| About this exercise |
Here is the task for the records below: repeat exactly the lines from the one with "Where should I" to the one with "You are a computer-use agent.", both included, and nothing else.

| Available data |
= = = = = = =
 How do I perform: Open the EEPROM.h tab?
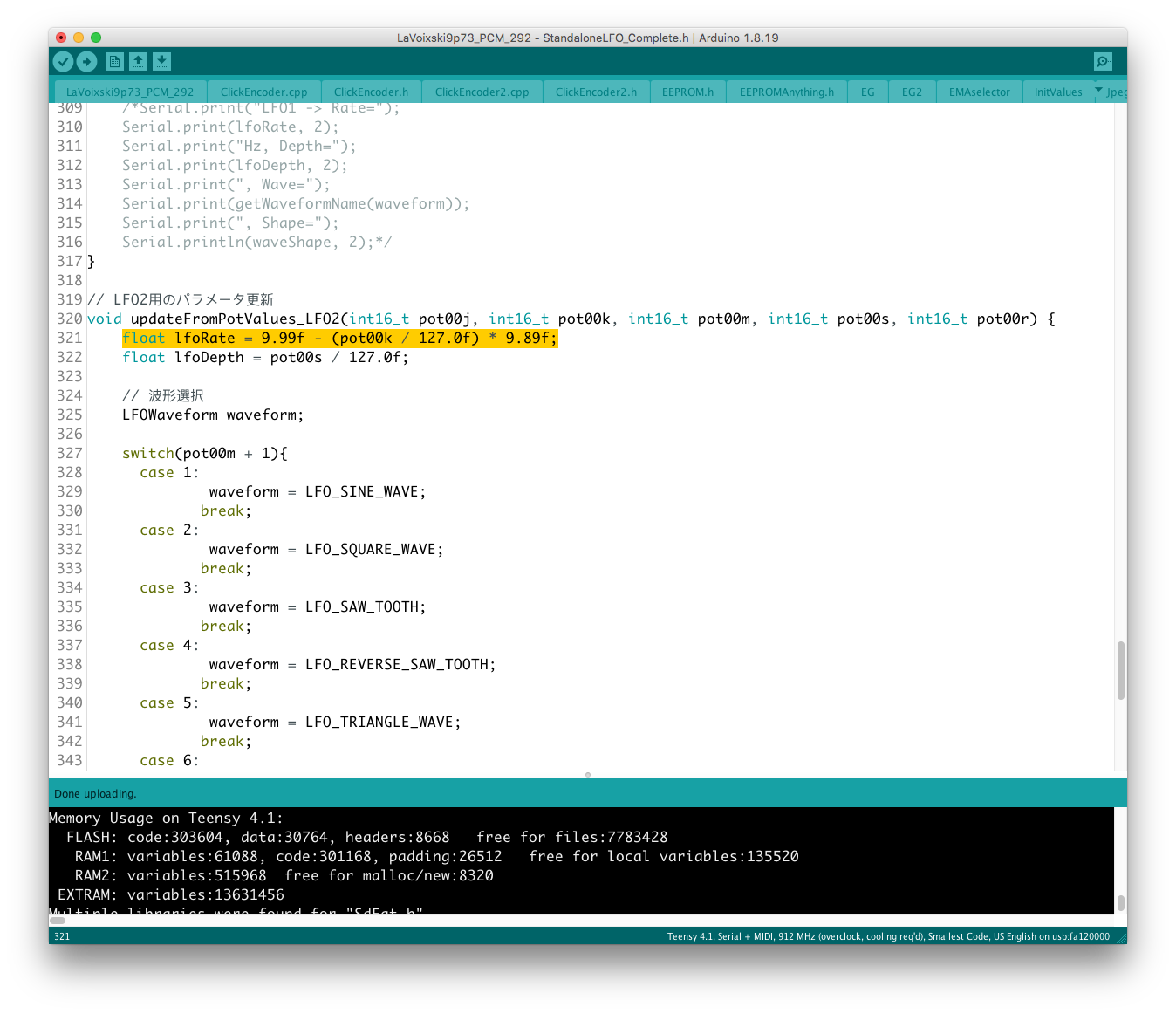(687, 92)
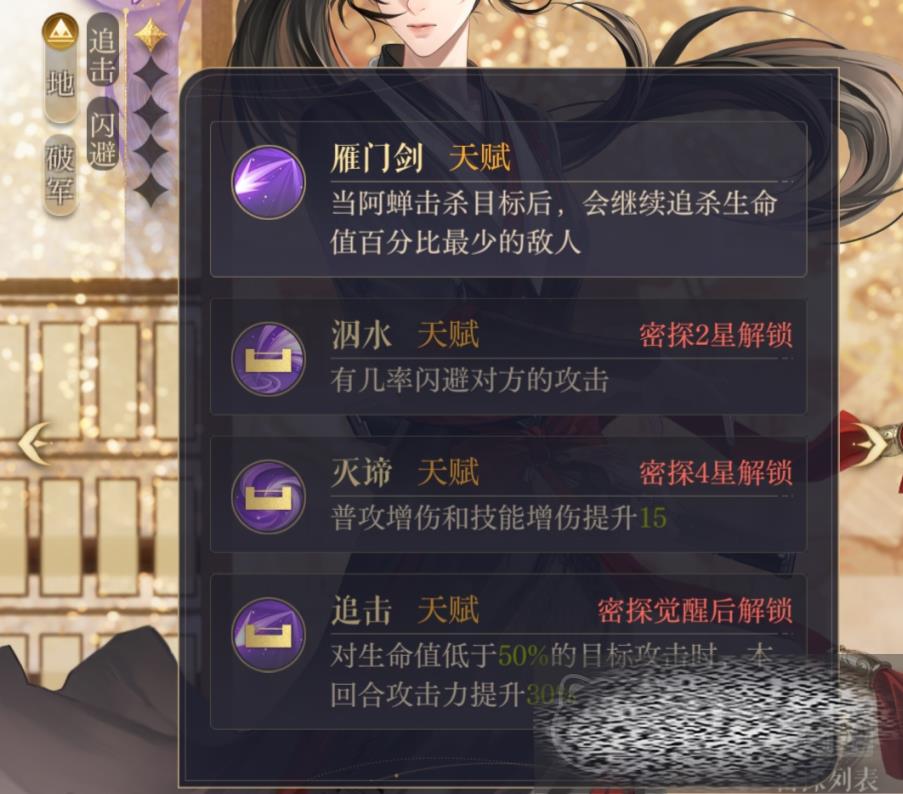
= = = = = = =
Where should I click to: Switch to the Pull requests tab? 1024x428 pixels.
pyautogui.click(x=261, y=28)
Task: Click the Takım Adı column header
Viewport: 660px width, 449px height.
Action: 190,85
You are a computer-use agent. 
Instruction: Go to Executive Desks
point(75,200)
= = = = = = =
| Answer to this exercise |
Where should I click to: Switch to the Pull requests tab? 1024x428 pixels.
pyautogui.click(x=261, y=28)
Task: Click the Takım Adı column header
Viewport: 660px width, 449px height.
Action: 190,85
You are a computer-use agent. 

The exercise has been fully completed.